Liborio works at a bookstore in a large, unnamed city somewhere on the northern side of the U.S.-Mexico border. His foul-mouthed boss lets him sleep in a small loft above the books, but when the store is broken into and vandalized, Liborio has to scram in case the cops come by and discover he's in the country illegally. Basically homeless, Liborio finds many people coming to his aid: a prurient woman reporter with cancer, the proprietor of a children's shelter, but most importantly, Aireen, the "chickadee" who lives across the street and with whom Liborio has fallen deeply in love. Being cast out brings challenges, but it ends up giving Liborio a new path in life, first with Aireen, and then as an amateur boxer: Liborio, we discover, has a punch that can take down even the biggest opponent.
I discovered while reading The Gringo Champion that Mexican-German writer Aura Xilonen was just 19 years old when she wrote it, and something about that makes sense; it has the air of a book written by an especially talented teenager. The story, such as it is, doesn't quite work; although the jacket compares it to The Adventures of Augie March, there's little of Augie's sense of being propelled forward into the wider world. Instead, Liborio kind of circles around the corner where Aireen lives, and where the bookstore was, spinning in circles, and the book sort of spins in circles, too. The latter of the book, set in the children's shelter, is a little treacly. (Liborio's greatest cheerleader is a young girl in a wheelchair; together they build the shelter a library.) And the way that Aireen appears in Liborio's life, cheerful and deeply interested, with only brief gestures toward conflict, reflects a teenager's hopeful attitude toward romance.
Despite all that, I couldn't put the book down, because I was captivated by the language. Liborio is an autodidact who learns everything he knows from the books in the bookstore; he's intelligent and articulate, and his eloquence overflows the vocabulary set out for him. Things are "poltergeistal," "polypathetic," "alphabeticated," "spangalanged." The success of it belongs, surely, as much to the translator, Andrea Rosenberg, as to Xilonen herself.

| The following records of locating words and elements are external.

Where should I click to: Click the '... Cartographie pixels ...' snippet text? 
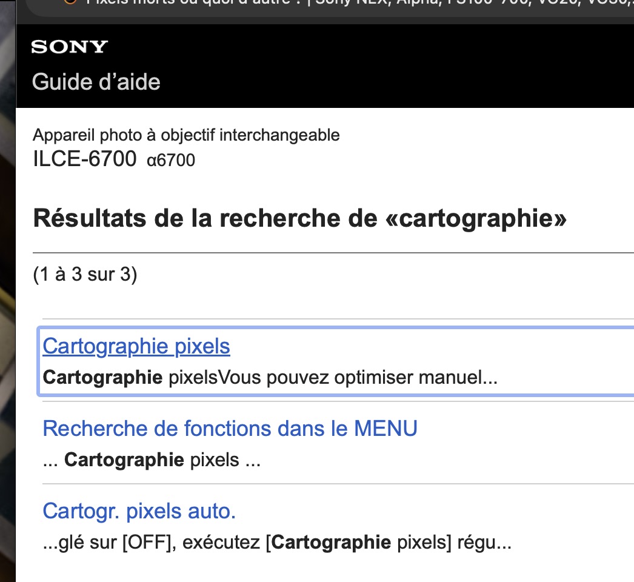[152, 460]
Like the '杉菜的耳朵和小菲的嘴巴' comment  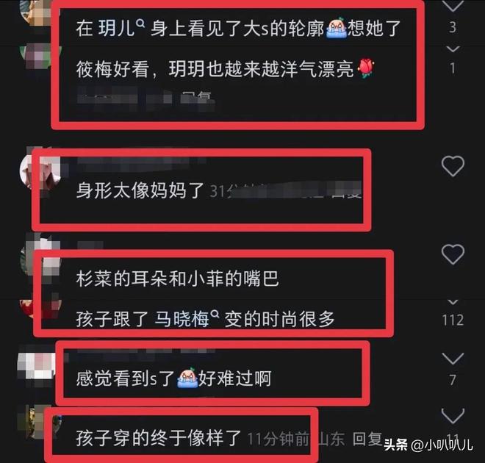pos(453,254)
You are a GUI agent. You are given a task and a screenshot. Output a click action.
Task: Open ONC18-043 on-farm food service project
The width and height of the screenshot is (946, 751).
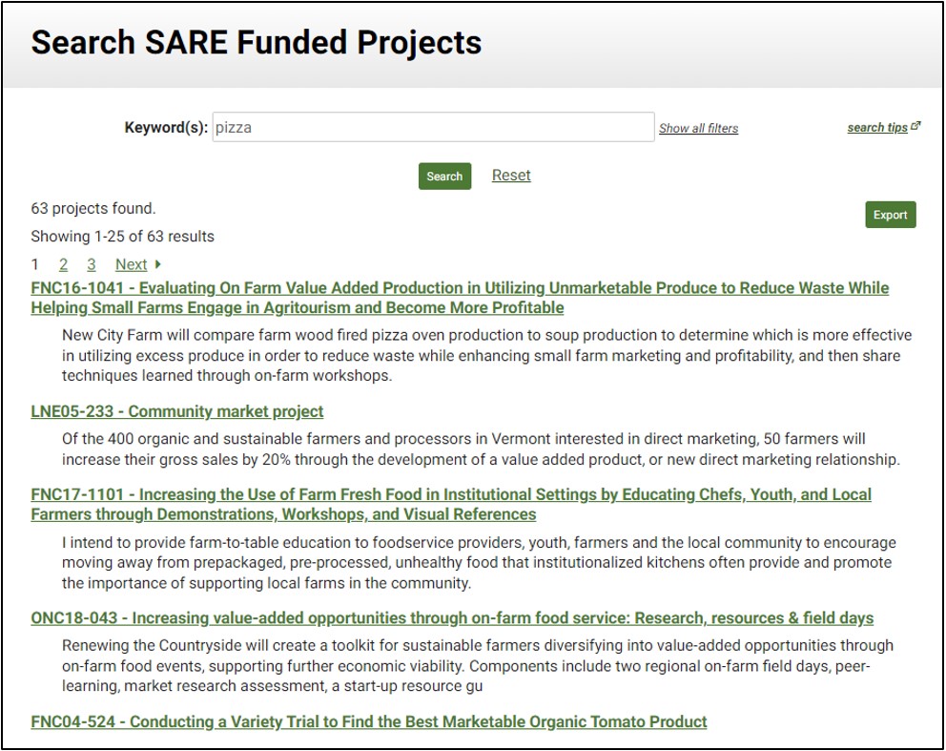[x=451, y=618]
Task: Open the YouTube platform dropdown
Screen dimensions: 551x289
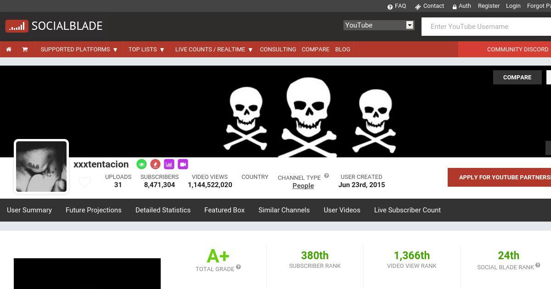Action: pos(378,25)
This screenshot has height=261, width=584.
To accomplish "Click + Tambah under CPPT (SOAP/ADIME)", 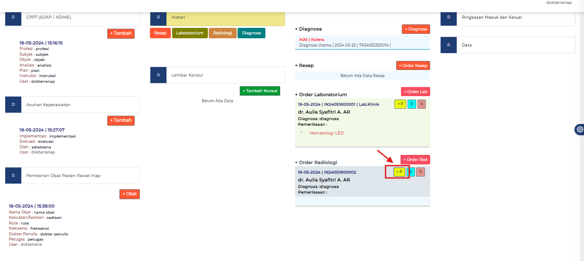I will 121,33.
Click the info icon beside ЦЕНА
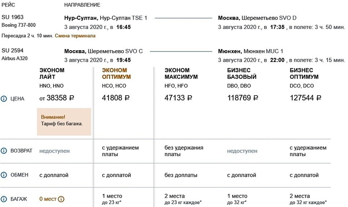The image size is (348, 207). pos(4,99)
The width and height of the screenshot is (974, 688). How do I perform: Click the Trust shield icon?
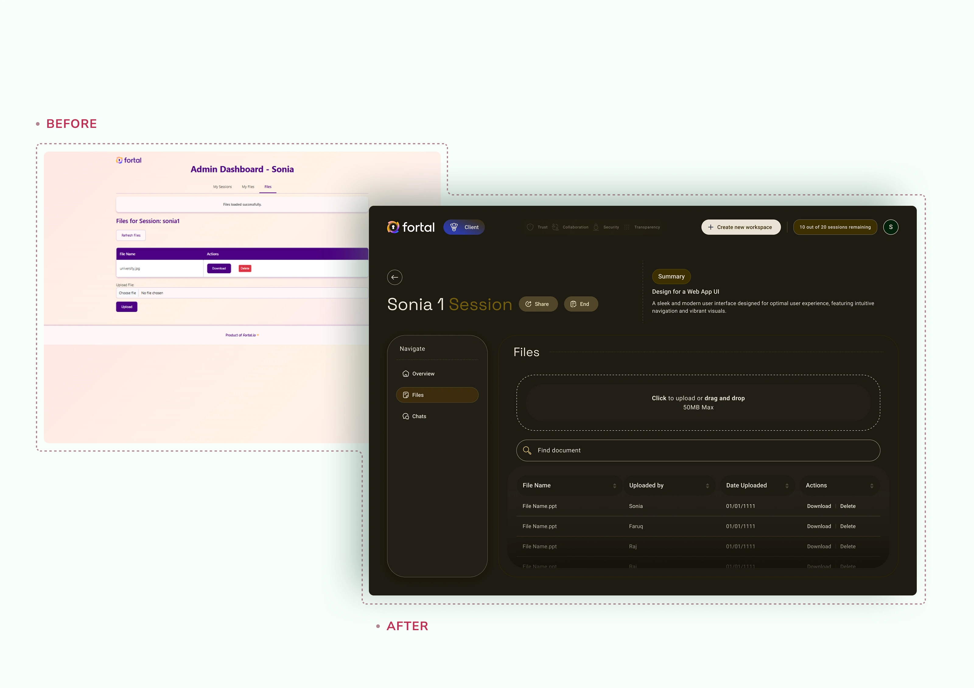530,227
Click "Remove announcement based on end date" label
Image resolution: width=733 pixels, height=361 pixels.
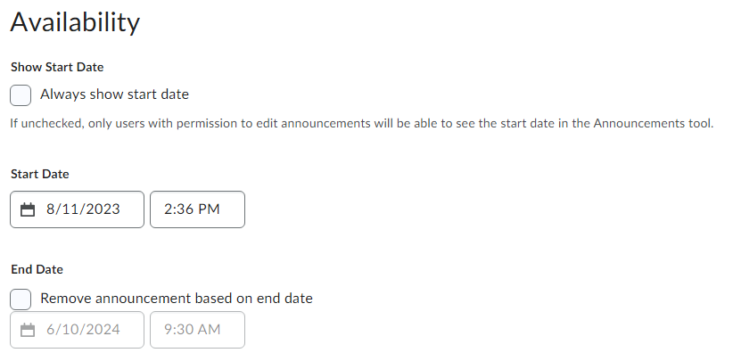tap(177, 299)
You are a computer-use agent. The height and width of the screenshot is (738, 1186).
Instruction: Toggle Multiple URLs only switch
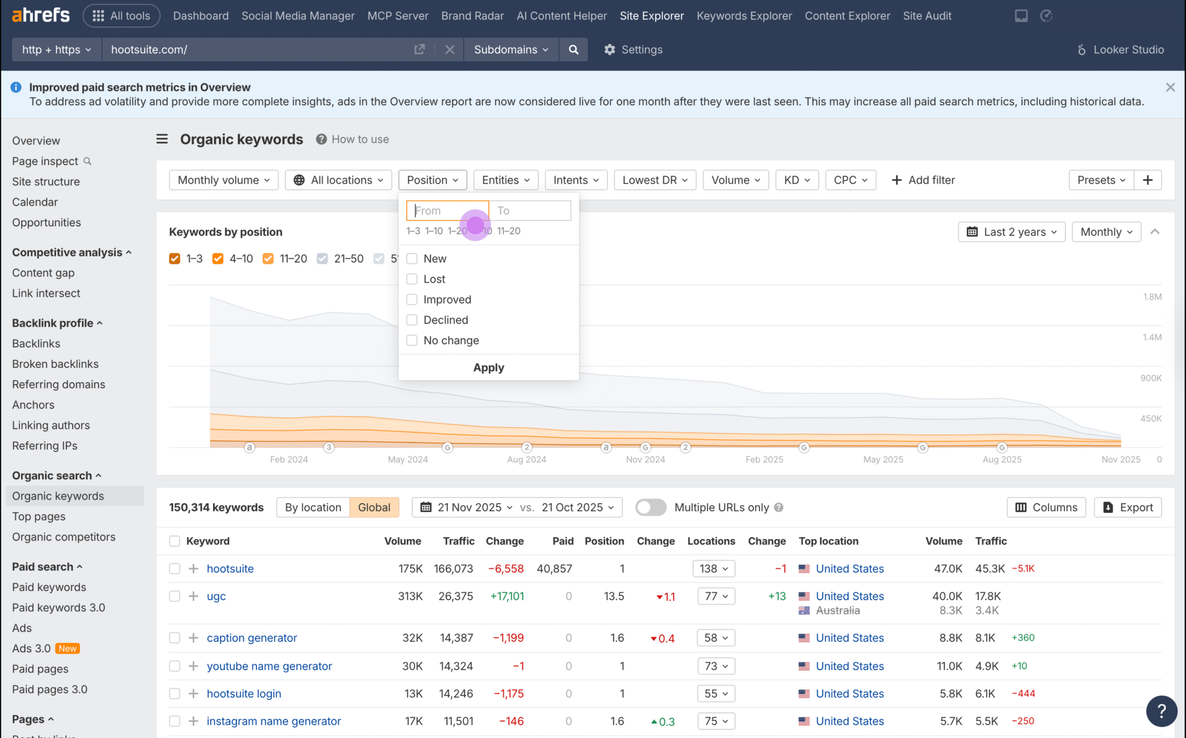[x=651, y=507]

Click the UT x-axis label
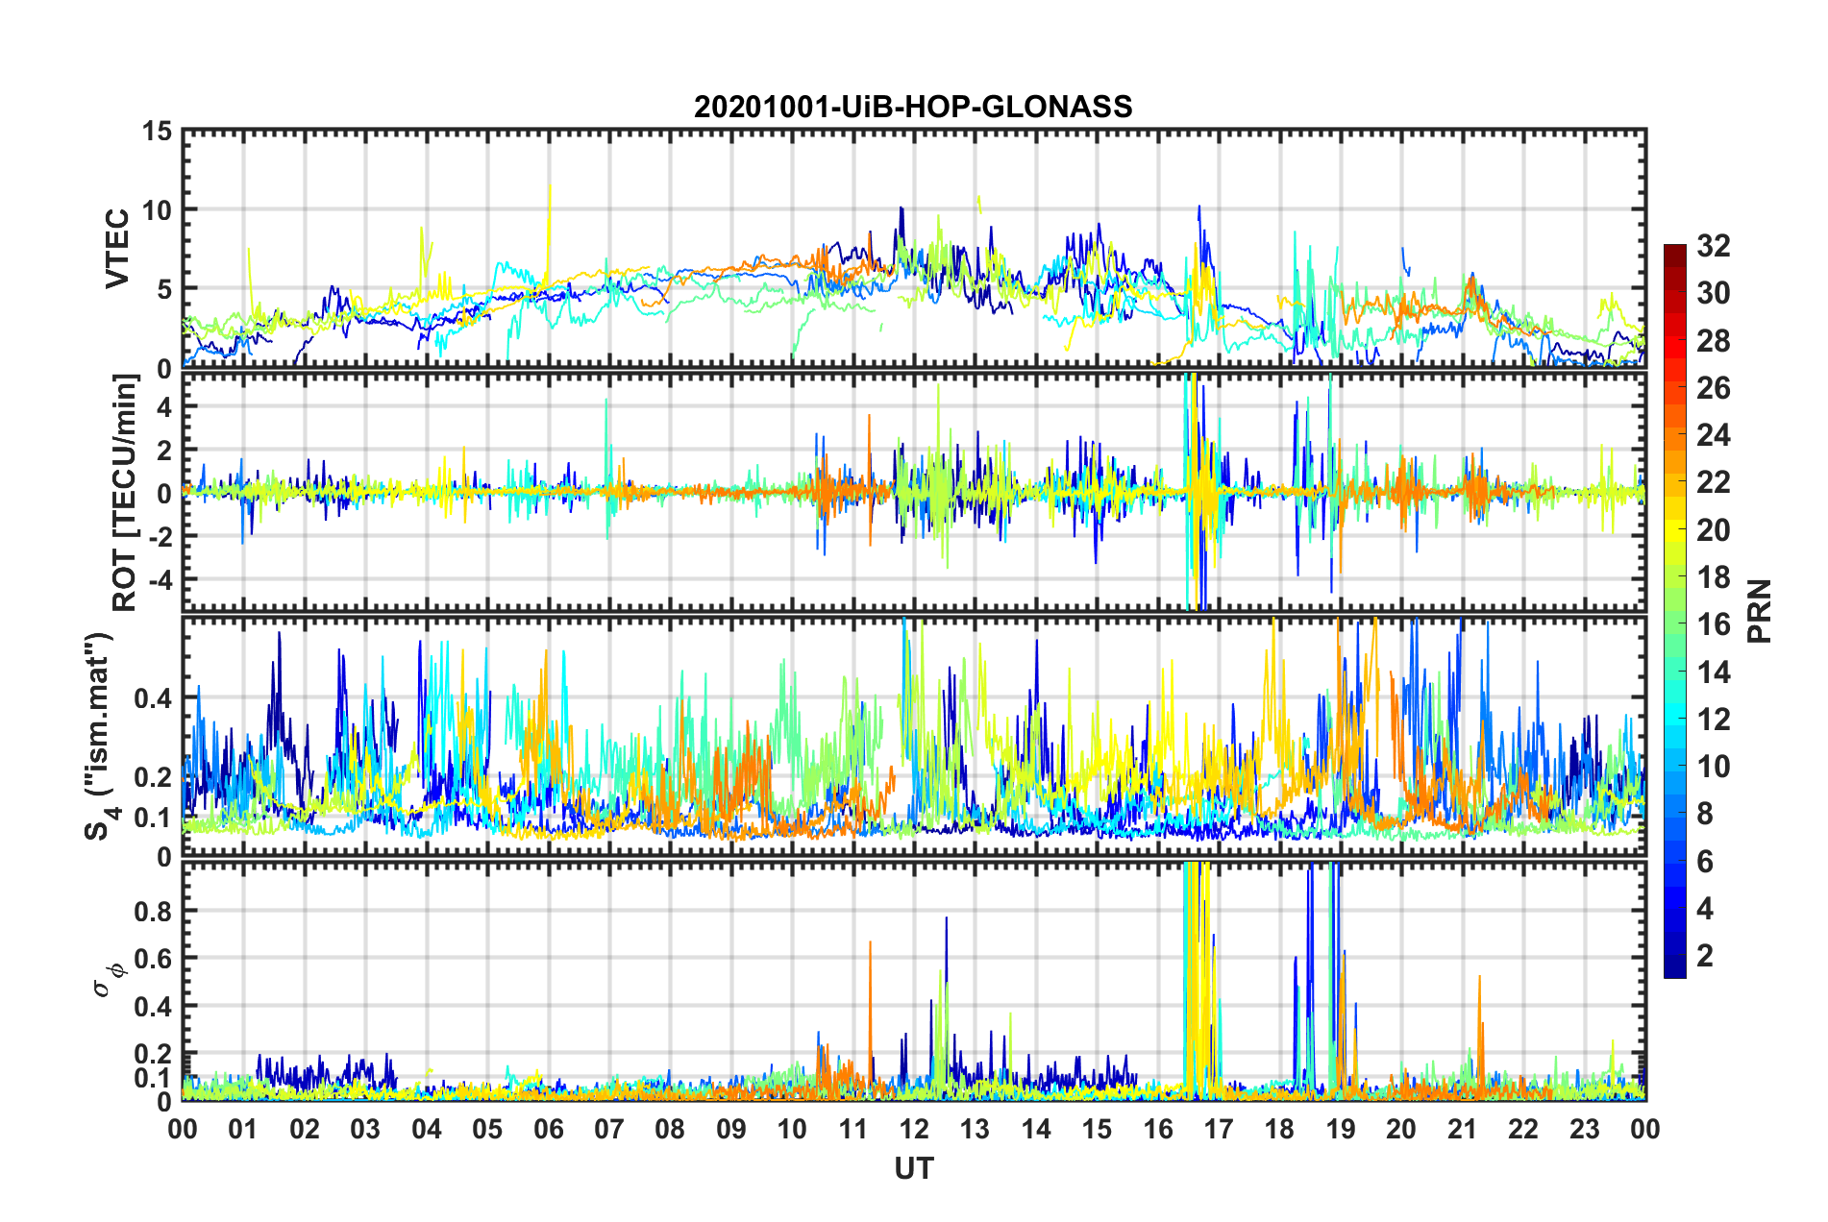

And I was most struck by the way that Liborio describes the tribulation of crossing the Rio Grande into the United States; interspersed with the boxing and the chickadee-wooing is a harrowing story of braving the sun and the heat, and of narrowly escaping the bullets of the Border Patrol. Liborio is such a vivid, engaging presence; it can be easy to forget just how hard some people work to keep him from being here.